Diduga Ugal-ugalan, Sopir Mobil MBG Tabrak Gerbang SD Clapar Kebumen dan Pukul Warga

Genews.co.id Sebuah mobil milik perusahaan MBG diduga melaju secara ugal-ugalan hingga menabrak gerbang SD Negeri Clapar, Kabupaten Kebumen, Jawa Tengah. Insiden tersebut terjadi setelah kendaraan datang dari arah Wonotirto, menyerempet kendaraan lain, lalu kehilangan kendali.

Tidak hanya menyebabkan kerusakan fasilitas sekolah, sopir mobil tersebut juga diduga melakukan pemukulan terhadap warga yang berupaya memberikan pertolongan. Peristiwa ini memicu kemarahan warga sekitar.

Kronologi Kejadian

Berdasarkan keterangan saksi di lokasi, mobil MBG melaju dengan kecepatan tinggi dari arah Wonotirto. Kendaraan tersebut terlihat oleng saat melintas di jalan desa.

Dalam perjalanan, mobil sempat menyerempet kendaraan lain. Namun sopir tidak menghentikan laju kendaraan.

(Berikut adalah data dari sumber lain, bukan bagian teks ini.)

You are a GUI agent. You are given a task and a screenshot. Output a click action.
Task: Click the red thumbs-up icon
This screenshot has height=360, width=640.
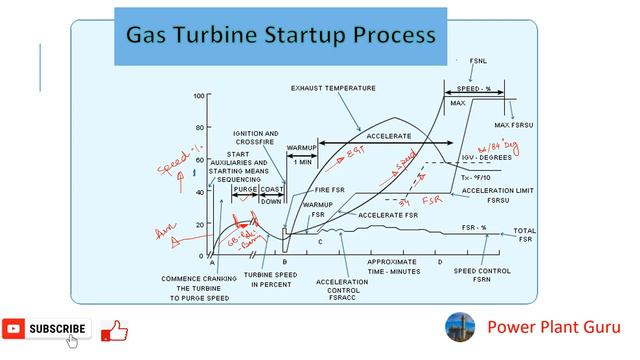(114, 330)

Mobil kemudian terus melaju hingga menabrak gerbang SD Negeri Clapar. Benturan keras membuat gerbang sekolah roboh dan sebagian tembok mengalami kerusakan.

Kondisi di Lokasi Sekolah

Saat kejadian, aktivitas sekolah sudah selesai. Tidak ada siswa di area gerbang saat tabrakan terjadi.

Meski demikian, warga sekitar langsung mendatangi lokasi. Mereka khawatir ada korban di dalam kendaraan atau di sekitar sekolah.

Gerbang sekolah tampak rusak parah. Puing-puing berserakan di halaman depan sekolah.

Dugaan Aksi Kekerasan Sopir

Situasi di lokasi semakin memanas setelah sopir mobil diduga bersikap agresif. Sejumlah warga menyebut sopir sempat memukul warga yang mencoba mendekat.

Warga awalnya berniat menolong dan menenangkan sopir. Namun respons sopir justru memicu keributan.

Aksi pemukulan tersebut membuat warga lain ikut berdatangan. Ketegangan sempat terjadi sebelum akhirnya sopir diamankan.

Penanganan Aparat Kepolisian

Petugas kepolisian dari Polres Kebumen segera mendatangi lokasi kejadian. Polisi melakukan pengamanan dan menenangkan warga.

Sopir mobil kemudian diamankan untuk dimintai keterangan. Kendaraan yang terlibat kecelakaan juga diamankan sebagai barang bukti.

Polisi melakukan olah tempat kejadian perkara. Sejumlah saksi dimintai keterangan untuk memperjelas kronologi kejadian.

Dugaan Penyebab Insiden

Penyebab pasti kecelakaan masih dalam penyelidikan. Namun, dugaan awal mengarah pada kelalaian sopir.

Faktor kecepatan tinggi dan kurangnya kendali kendaraan menjadi perhatian utama penyidik. Polisi juga akan mendalami kondisi sopir saat kejadian.

Pemeriksaan kesehatan dan tes pendukung kemungkinan dilakukan untuk memastikan kondisi pengemudi.

Dampak dan Kerugian

Akibat kejadian ini, gerbang sekolah mengalami kerusakan berat. Pihak sekolah diperkirakan mengalami kerugian material.

Kegiatan belajar mengajar terancam terganggu. Pihak sekolah berkoordinasi dengan dinas terkait untuk penanganan sementara.

Sementara itu, warga yang diduga menjadi korban pemukulan dilaporkan mengalami luka ringan.

Respons Warga dan Pihak Sekolah

Warga menyayangkan sikap sopir yang dinilai tidak kooperatif. Mereka berharap kasus ini diproses sesuai hukum.

Pihak sekolah meminta agar keamanan di sekitar lingkungan pendidikan diperhatikan. Sekolah dinilai harus menjadi zona aman.

Warga juga meminta perusahaan pemilik kendaraan bertanggung jawab atas kerusakan yang terjadi.

Proses Hukum Berlanjut

Hingga saat ini, polisi masih mendalami kasus tersebut. Status hukum sopir akan ditentukan setelah pemeriksaan selesai.

Penyidik memastikan penanganan dilakukan secara profesional. Semua pihak diminta menahan diri dan mempercayakan proses hukum kepada aparat.

Kasus ini menjadi pengingat penting tentang keselamatan berkendara. Kepatuhan terhadap aturan lalu lintas dinilai mutlak untuk mencegah kejadian serupa.